The year was 1825 when members of the Creek Indian tribe were forcibly moved across the Ocmulgee River, opening this section of Georgia up to white settlers. The communities that would emerge on opposite sides of the river would thrive quietly for the next century until a movie catapulted the small community to fame with this quaint little chapel featured in the film.

But it was the river and the power it offered to mill operators that originally put this place on the map. As early as 1839, a gristmill was operating on the west bank of the river and soon after, more businesses and houses would be built too. In the years before the Civil War, the gristmill here was one of the most productive in the nation, grinding corn and wheat. After the war, the mill was acquired by Nathaniel Glover and the community was named Glover’s Mill. On the west side of the river, were two early communities called Brownsville and Iceberg that were connected to the west bank via Glover’s Ferry.

In 1882, the Eastern Tennessee, Virginia, and Georgia Railroad laid tracks through the community, helping to connect the grist mill and cotton farmers with larger markets. Eventually,  the post offices for Iceberg, Brownsville, and Glover’s Mill were combined and the community became known as East and West Juliette.
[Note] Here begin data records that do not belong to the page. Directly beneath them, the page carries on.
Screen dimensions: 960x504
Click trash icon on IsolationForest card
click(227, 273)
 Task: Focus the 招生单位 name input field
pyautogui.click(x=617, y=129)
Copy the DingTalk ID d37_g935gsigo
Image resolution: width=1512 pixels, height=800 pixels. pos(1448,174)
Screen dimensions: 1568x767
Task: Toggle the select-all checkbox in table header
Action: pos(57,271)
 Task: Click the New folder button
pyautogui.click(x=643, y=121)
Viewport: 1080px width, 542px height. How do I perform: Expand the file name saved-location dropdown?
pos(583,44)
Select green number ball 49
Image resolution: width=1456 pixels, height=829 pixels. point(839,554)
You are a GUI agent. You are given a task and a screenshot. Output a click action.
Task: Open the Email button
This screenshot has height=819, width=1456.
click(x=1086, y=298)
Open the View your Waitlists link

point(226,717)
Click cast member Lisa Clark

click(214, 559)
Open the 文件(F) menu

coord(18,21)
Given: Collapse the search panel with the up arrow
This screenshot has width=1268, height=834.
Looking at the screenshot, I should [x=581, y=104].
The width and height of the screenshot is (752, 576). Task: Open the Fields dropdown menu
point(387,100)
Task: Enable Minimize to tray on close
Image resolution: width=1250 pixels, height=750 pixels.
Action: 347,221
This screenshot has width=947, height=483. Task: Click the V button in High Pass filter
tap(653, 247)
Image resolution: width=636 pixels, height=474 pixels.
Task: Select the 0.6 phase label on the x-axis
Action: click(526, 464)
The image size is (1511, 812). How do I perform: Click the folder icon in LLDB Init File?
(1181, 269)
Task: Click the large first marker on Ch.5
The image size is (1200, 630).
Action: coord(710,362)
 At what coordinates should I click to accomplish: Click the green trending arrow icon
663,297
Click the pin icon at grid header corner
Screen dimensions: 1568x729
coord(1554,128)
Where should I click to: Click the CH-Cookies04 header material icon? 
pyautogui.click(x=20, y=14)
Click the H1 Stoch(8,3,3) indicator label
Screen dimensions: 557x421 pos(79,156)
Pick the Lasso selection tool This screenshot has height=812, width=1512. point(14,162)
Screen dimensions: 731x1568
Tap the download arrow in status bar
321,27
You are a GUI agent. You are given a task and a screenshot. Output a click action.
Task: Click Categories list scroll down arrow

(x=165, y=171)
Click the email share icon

According to local legend, the new name was selected in honor of Juliette McCracken, the daughter of the railroad engineer who surveyed and laid the railroad tracks through town. 

As a thriving community emerged, they decided they wanted to have their own church so that they no longer needed to take the full-day trip to Ebenezer or Salem Methodist to worship. In 1885, they began searching for an ideal parcel and one acre was donated by Mr. D. S. Redding for the first church in Juliette. The charter members were Mr. and Mrs. Redding, Mr. and Mrs. Smith, Mr. and Mrs. Williams, Mrs. Driskell, Ms. Greer, Mr. Mays, and Mr. McGee.

Over the years, the congregations’ numbers have fluctuated, but the church has persevered. In their church history, they say: “While our active membership is small, our hearts are large, our friends are many, and our goals are set.” The building is still in use today, although it has been adapted over time to meet the needs of a modern congregation. In 1938, the group banded together to raise money to bring electricity to the church. In 1983, central heating and air were added, followed by a steeple upgrade that was added in 1986. 

It was in 1991 when Hollywood came calling to Juliette. Producers realized the charm of the sleepy southern town and selected it as the location for the film, Fried Green Tomatoes. The movie was filmed at various locations in Juliette, including the “Whistlestop Cafe” (formerly Williams’ Grocery) and at Juliette Methodist Church, earning it the moniker: “The Church in the Movie.” Since then, a fellowship hall and pavilion were added by the congregation which is still going strong 130+ years later.

The cemetery that surrounds the church had its start as the Chambless Family burial plot that predates the church (first burial c. 1879). On the left side of the church surrounded by a gate, you will find relocated burials that were moved to this site when Georgia Power & Light was constructing a coal-fired plant in 1982.